The Internet of Things has garnered a great deal of extravagant publicity lately, including about its potential impact on healthcare. Yet a recent report suggests that IoT's potential is actually understated.
A McKinsey Global Institute report, The Internet of Things: Mapping the value beyond the hype, projects that the economic impact of IoT in human health and wellness could be $170 billion to nearly $1.6 trillion globally in 2025, the great proportion of which would come from using IoT devices to monitor and treat illness.
"Value would come from improving quality of life and extending healthy life spans for patients with chronic illnesses, and reducing cost of treatment," McKinsey said. "The second-largest source of value for humans would be improved wellness -- using data generated by fitness bands or other wearables to track and modify diet and exercise routines."
New applications have the potential to transform a wide range of health-care therapies, the report said. Ingestibles and injectables -- smart pills and nanobots -- could eventually to replace many surgeries with less invasive procedures that could offer faster recovery, reduced risk of complications, and lower cost. "While these technologies are still in development, if they are adopted widely in the next ten years, they have the potential to raise the economic impact of IoT in health care substantially beyond the $1.6 trillion we estimate here," the report said.
The use of IoT technology to monitor and manage human health and fitness is growing rapidly. An estimated 130 million consumers worldwide use fitness trackers today. The number of connected fitness monitors is expected to exceed 1.3 billion units in 2025 with the rise of smart watches and other wearable devices. Sensors and low-power chips - the basic technology for fitness monitoring devices - are well established, and prices are expected to decline as volumes rise.
McKinsey expects rapid growth in devices and systems for in-home monitoring of patients, particularly those with chronic conditions such as diabetes. "These devices have already demonstrated potential to improve health outcomes and reduce health-care costs among patients with acute forms of chronic heart failure, diabetes, and COPD (chronic obstructive pulmonary disease)," the report said.

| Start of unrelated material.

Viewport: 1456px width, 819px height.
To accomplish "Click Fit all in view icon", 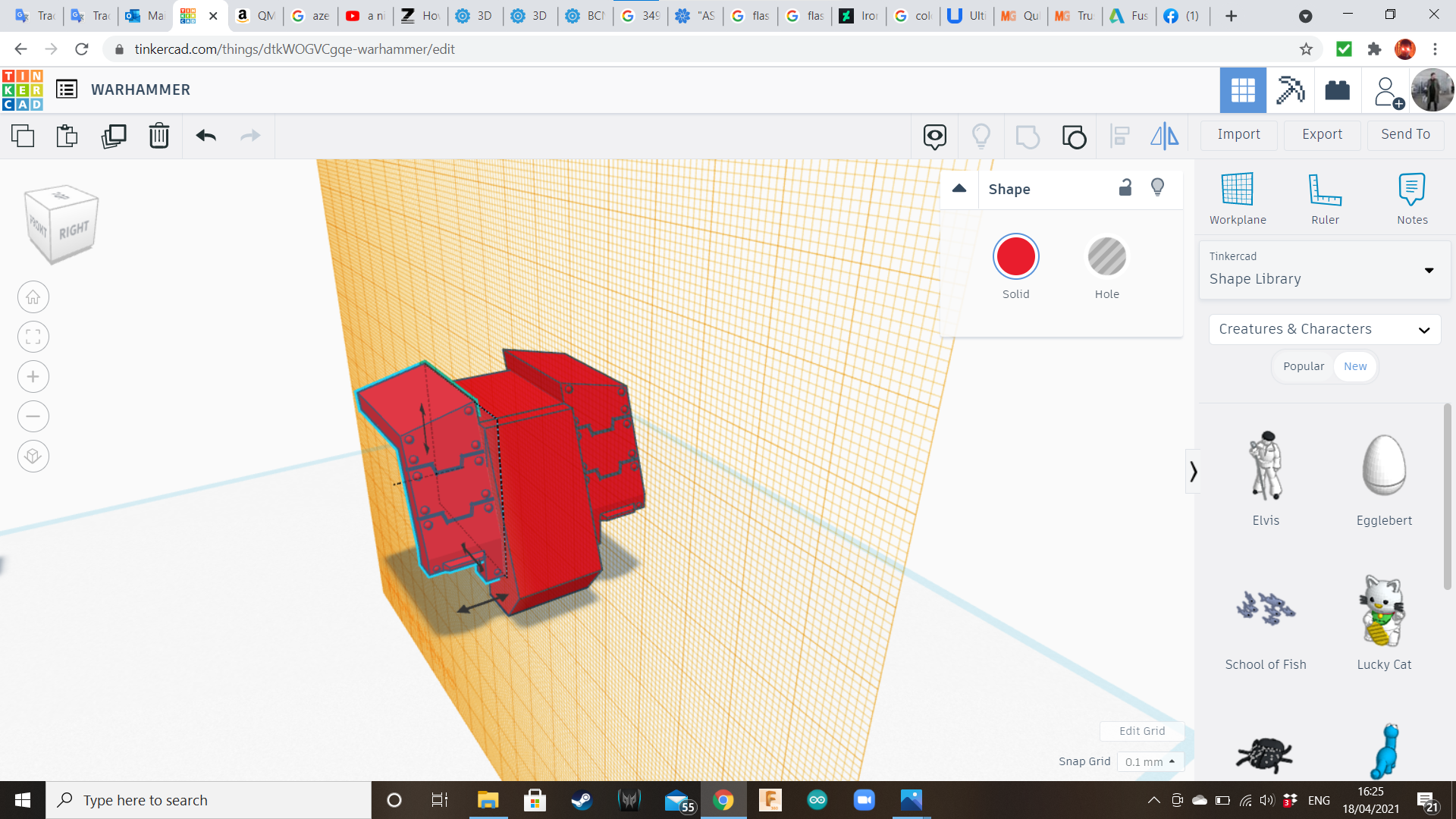I will [x=33, y=337].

IoT devices for human health include implantables, ingestibles, and injectables, such as nanobots that can clear arteries or help detect early-stage cancer, the report said. These devices have not yet reached the clinical trial stage. "However, when they are ready for widespread adoption, their impact could be as large as or larger than the benefits of the other technologies we discuss here," the report said.

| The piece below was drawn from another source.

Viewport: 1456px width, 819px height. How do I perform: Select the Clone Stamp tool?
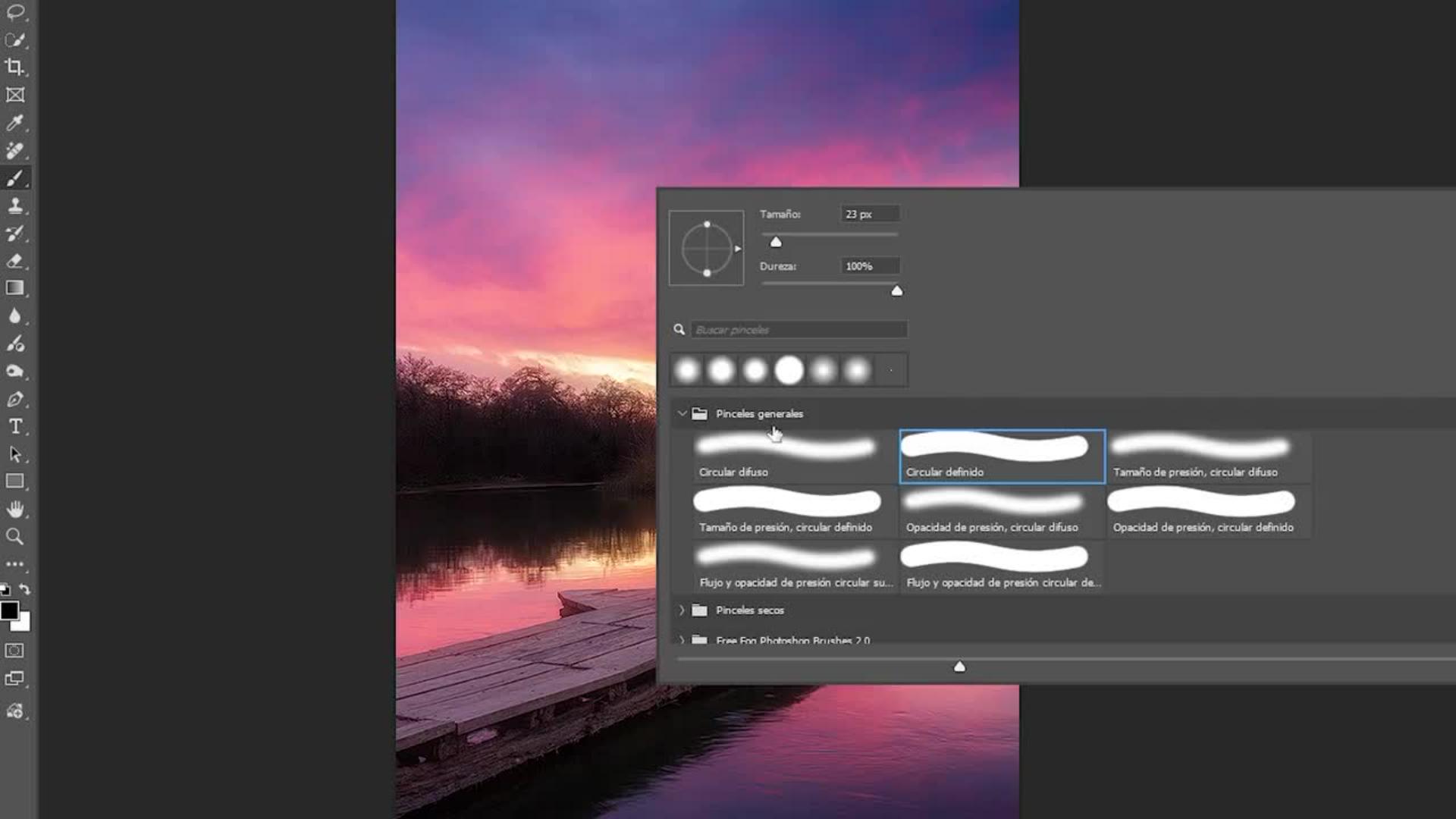pos(14,206)
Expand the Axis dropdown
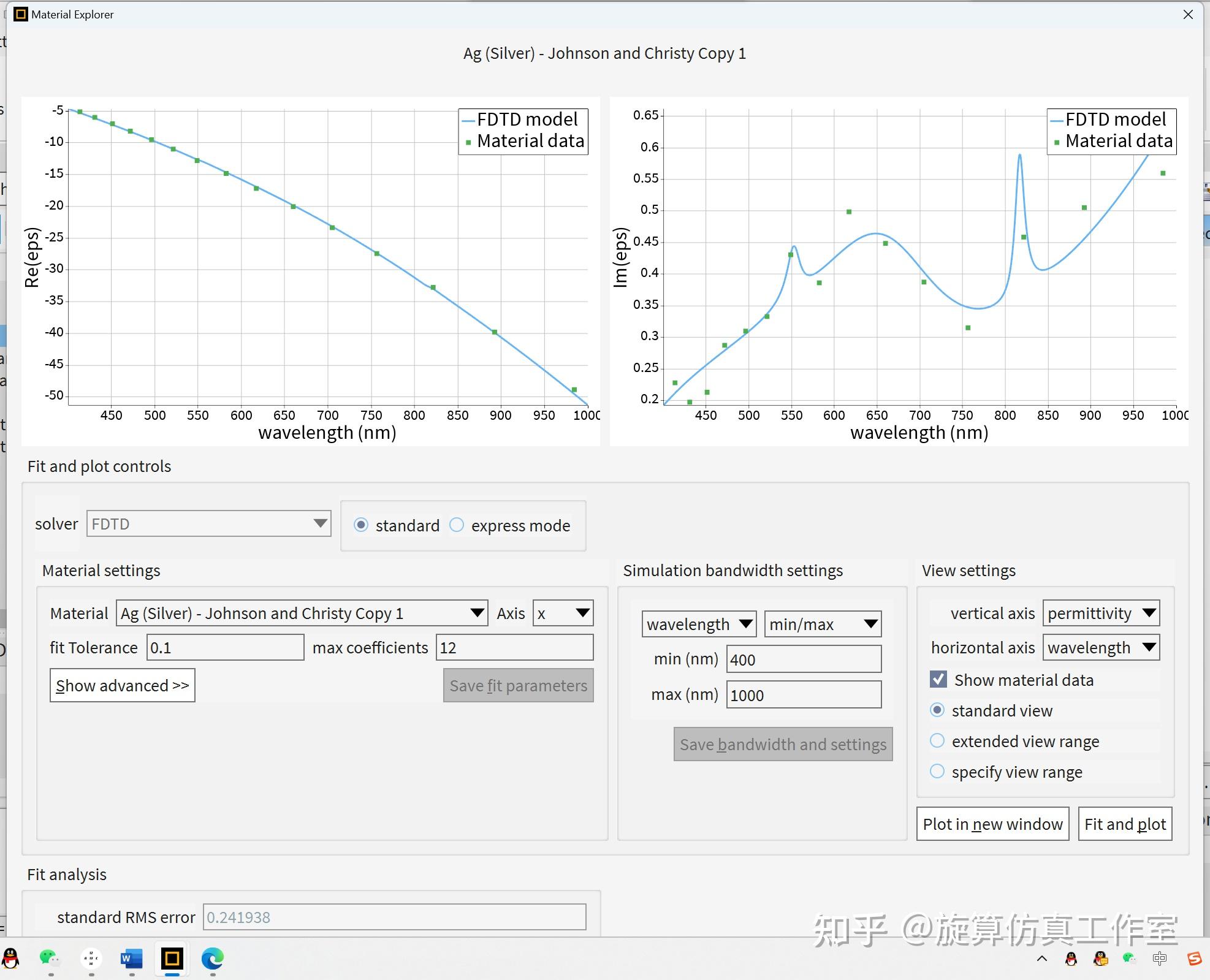Viewport: 1210px width, 980px height. tap(563, 613)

In advanced economies, some of the greatest benefits of IoT in health care would result from improving treatment of chronic diseases. In developing economies, the greatest benefits of IoT applications could be in expanding delivery of health-care services to the underserved. For example, "with IoT-based services, it can become possible to diagnose hypertension in rural China or help diabetics in India avoid complications," the report said.

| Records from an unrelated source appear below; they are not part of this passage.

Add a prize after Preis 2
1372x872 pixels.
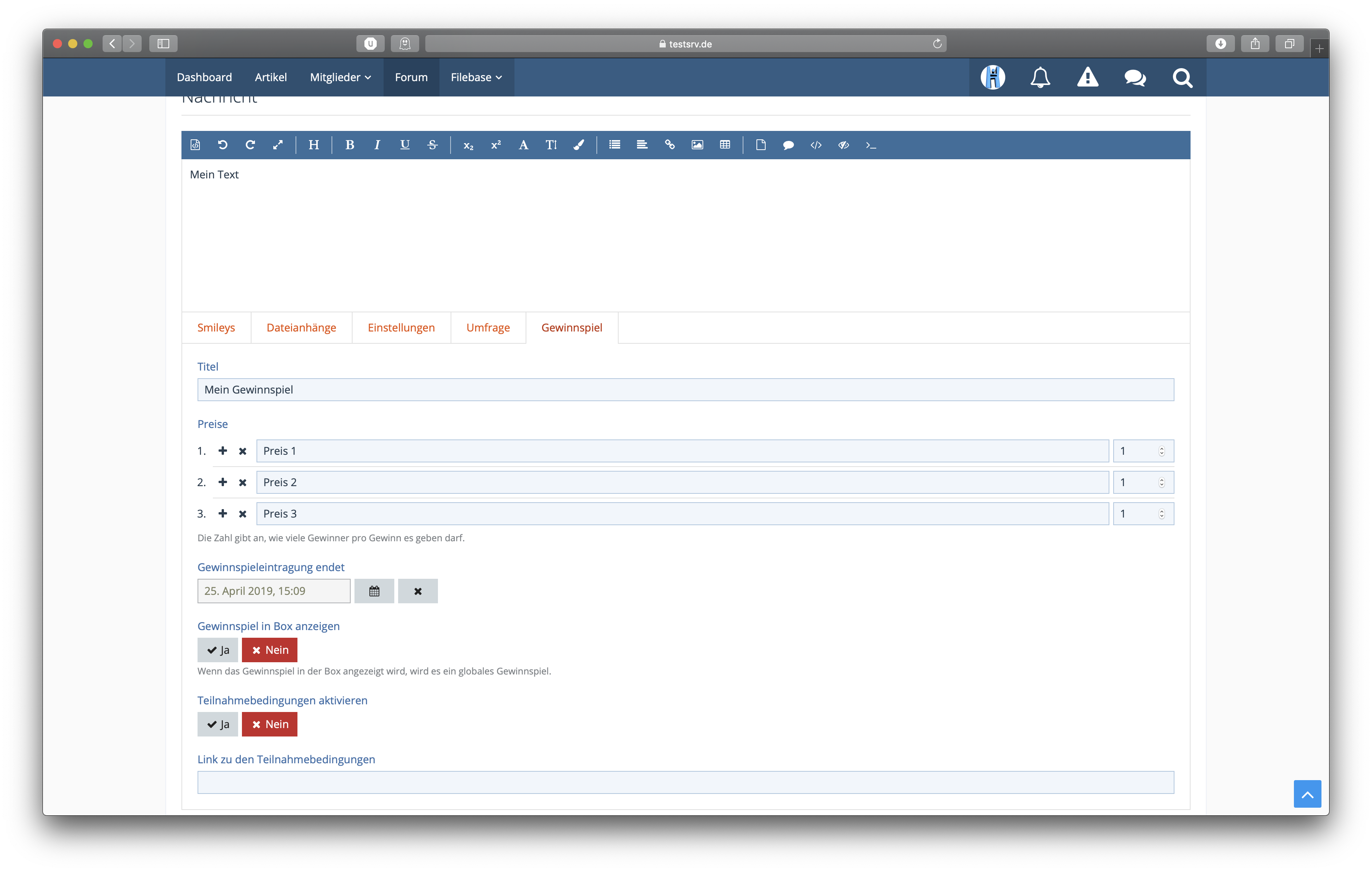click(222, 482)
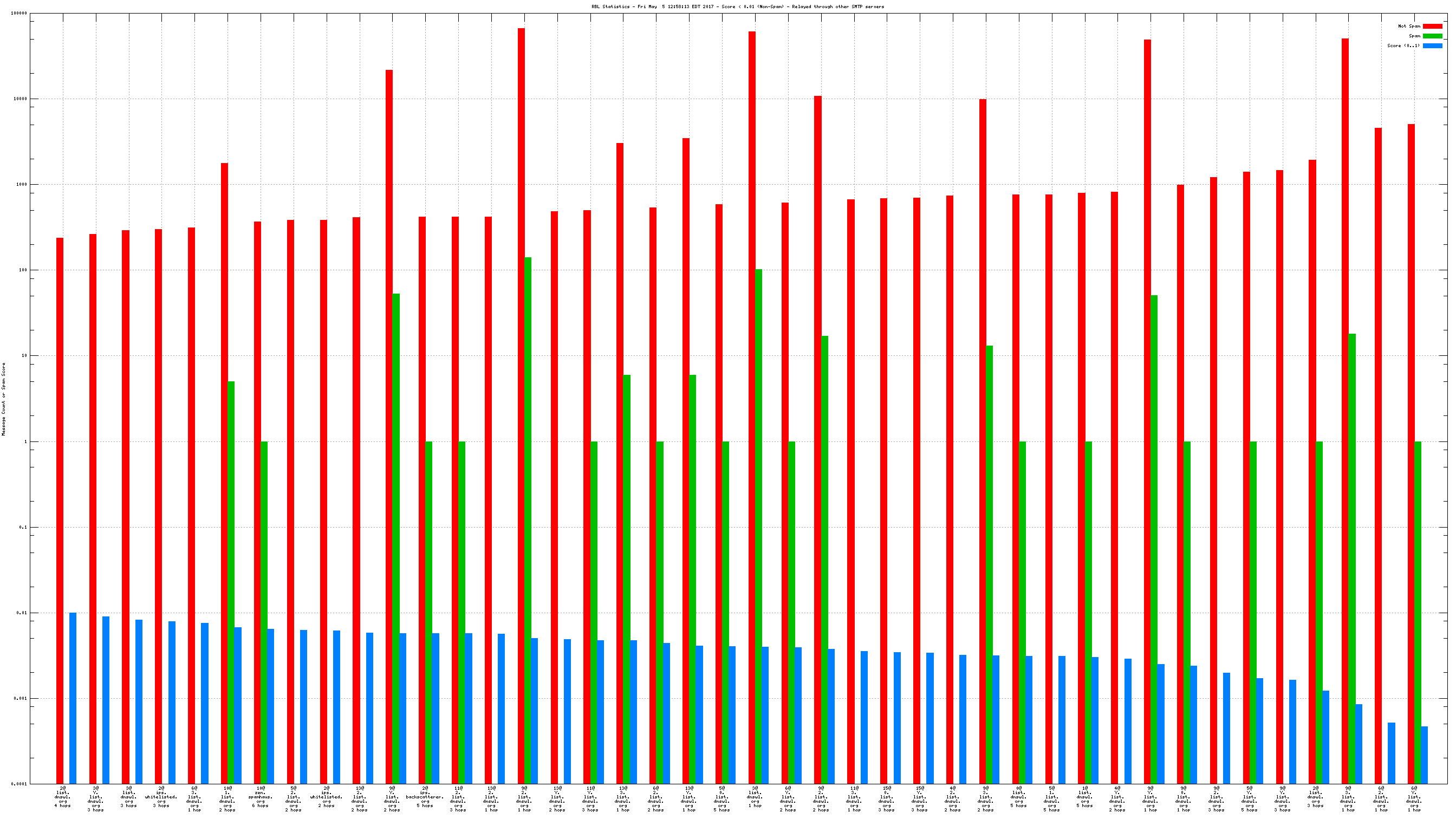Click the 100000 y-axis tick label
1456x819 pixels.
click(18, 13)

The current costs for using remote systems to help treat diabetics can be as high as $1,200 a year, which limits their cost-effectiveness. McKinsey "conservatively" estimated that remote monitoring can reduce spending on clinical trials by 10 to 15 percent, and recent case studies have found savings could be as high as 85 percent. Given global spending on clinical trials of close to $190 billion per year, McKinsey estimated that remote health monitoring could generate up to $35 billion in value in 2025 through reduced trial costs.
The study says policy makers may need to develop incentives to use IoT monitoring as part of routine care for specific types of patients. In the U.S, for example, if public programs such as Medicare agree to pay for IoT monitoring of diabetics, the private insurance industry could follow suit.
"Government programs can also encourage use of IoT by providing incentives for specific outcomes such as paying hospitals that are able to reduce the readmission rate for heart disease patients," the study concluded. "In developing economies, policy makers may need to allocate more resources to improve telecom infrastructure to enable IoT use."